** The request **
Copy the forum post below about setting up a laptop as a semi-thin client, word for word and in full.

** Page excerpt **
# Laptop as a "semi thin" client

## BradB

Hi all, I'm plannig on getting an older laptop (~P2 300) soon.  I'm going outline my ideas and I'd appreciate any tips or comments.

My basic idea is to get Gentoo onto the laptop using my base system (Athlon 800, running Gentoo) and distcc.  Also to save space on the laptop's harddrive I plan to use NFS to mount the workstation's /usr/portage directory.  Obviously these need to be set up before I begin emerging my system, so I'm going to use Knoppix as a distro to get me going & proceed with the alternate Gentoo install, this is how I got Gentoo on my main box so I'm familiar with it.

By the time I get to emerging, hopefully not much will need to be DL'd (dialup  :Sad: ) because it will look like the portage tree is there already, and distcc should get me running reasonably quickly.

After I get Gentoo on my laptop I want to use it as a "semi-thin" client via wireless 802.11b.  What I mean by "semi-thin" is that when I'm within range of my workstation I want to run as a thin client, routing all my X apps through the lappy.  Then whenever I need to go away from home the laptop should function as a standalone computer (minus the portage tree, as I won't by upgrading when not connected to the workstation).  Also I want to keep my laptop and workstation users synced up, I'm planning on using Unison for this.

** Data extract **
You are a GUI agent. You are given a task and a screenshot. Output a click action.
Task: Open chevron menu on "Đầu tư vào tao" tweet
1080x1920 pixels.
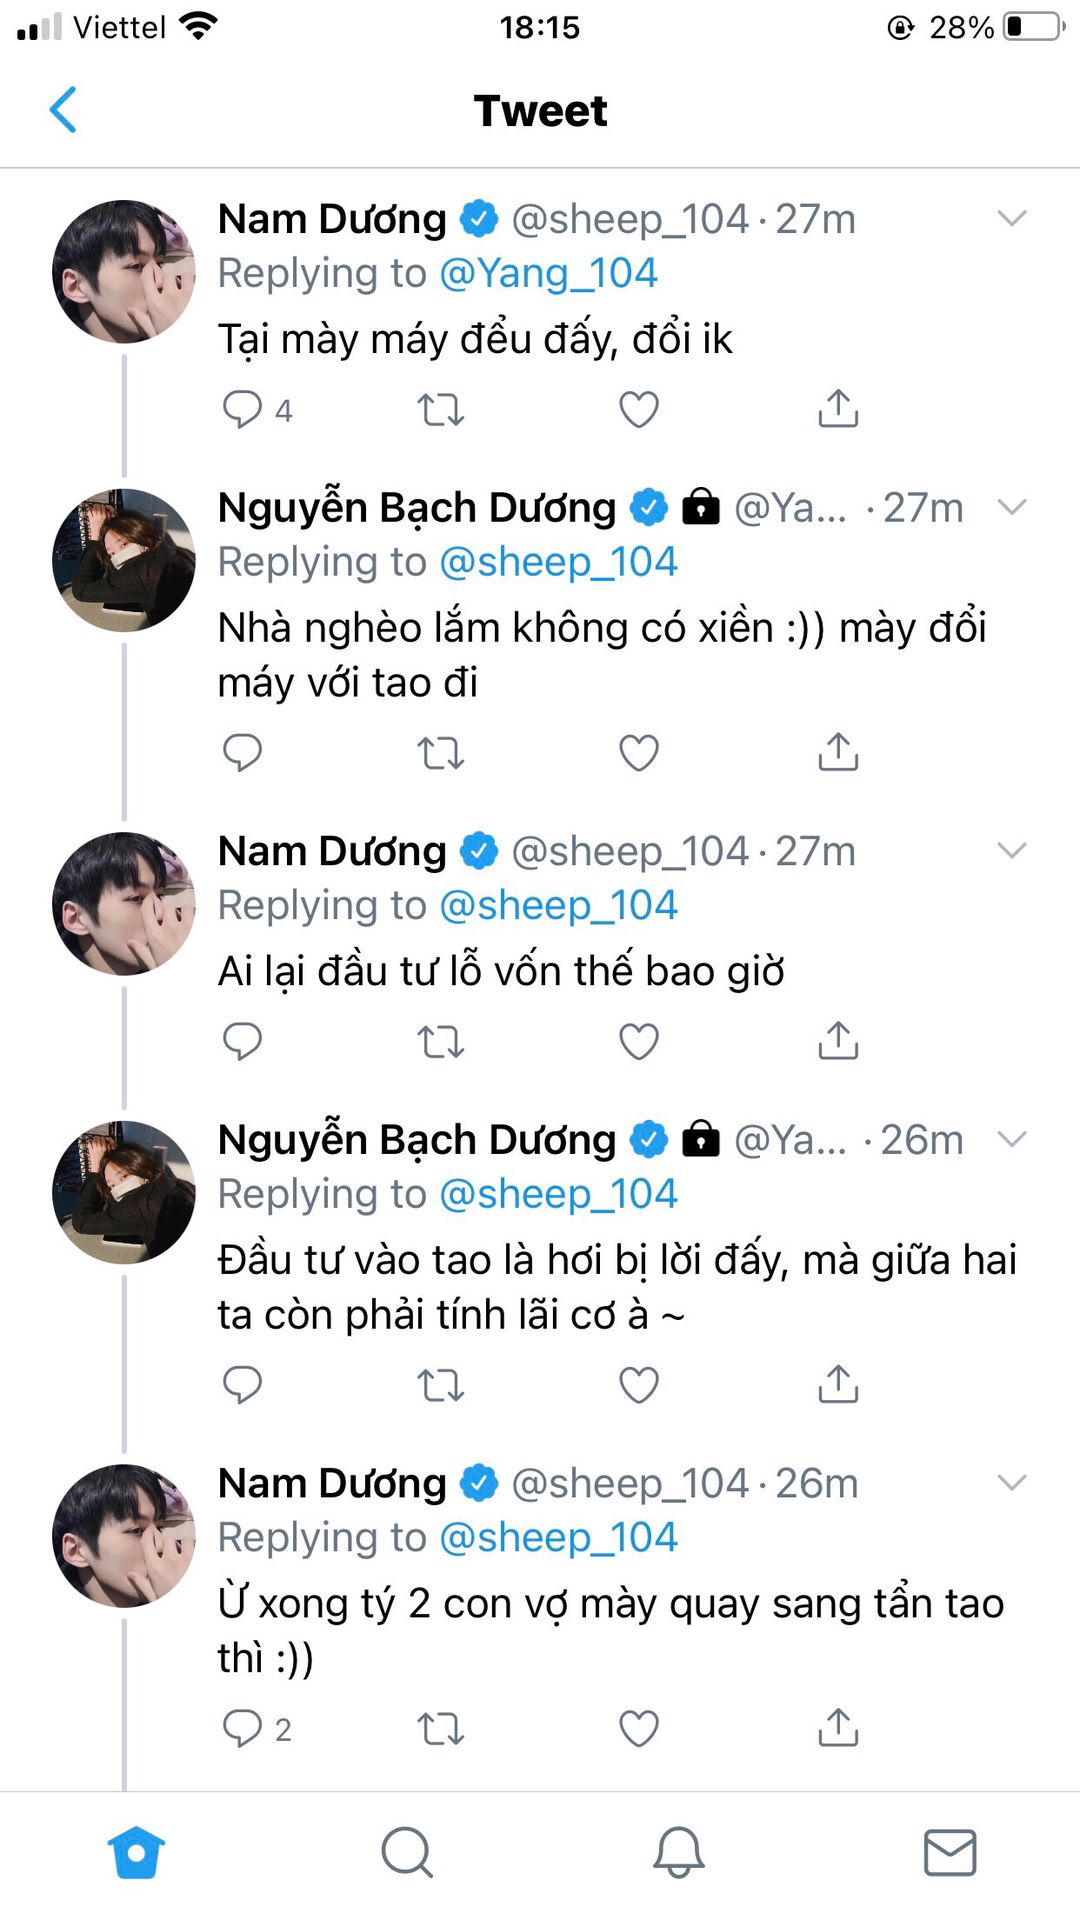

** Finished answer **
# Laptop as a "semi thin" client

## BradB

Hi all, I'm plannig on getting an older laptop (~P2 300) soon.  I'm going outline my ideas and I'd appreciate any tips or comments.

My basic idea is to get Gentoo onto the laptop using my base system (Athlon 800, running Gentoo) and distcc.  Also to save space on the laptop's harddrive I plan to use NFS to mount the workstation's /usr/portage directory.  Obviously these need to be set up before I begin emerging my system, so I'm going to use Knoppix as a distro to get me going & proceed with the alternate Gentoo install, this is how I got Gentoo on my main box so I'm familiar with it.

By the time I get to emerging, hopefully not much will need to be DL'd (dialup  :Sad: ) because it will look like the portage tree is there already, and distcc should get me running reasonably quickly.

After I get Gentoo on my laptop I want to use it as a "semi-thin" client via wireless 802.11b.  What I mean by "semi-thin" is that when I'm within range of my workstation I want to run as a thin client, routing all my X apps through the lappy.  Then whenever I need to go away from home the laptop should function as a standalone computer (minus the portage tree, as I won't by upgrading when not connected to the workstation).  Also I want to keep my laptop and workstation users synced up, I'm planning on using Unison for this.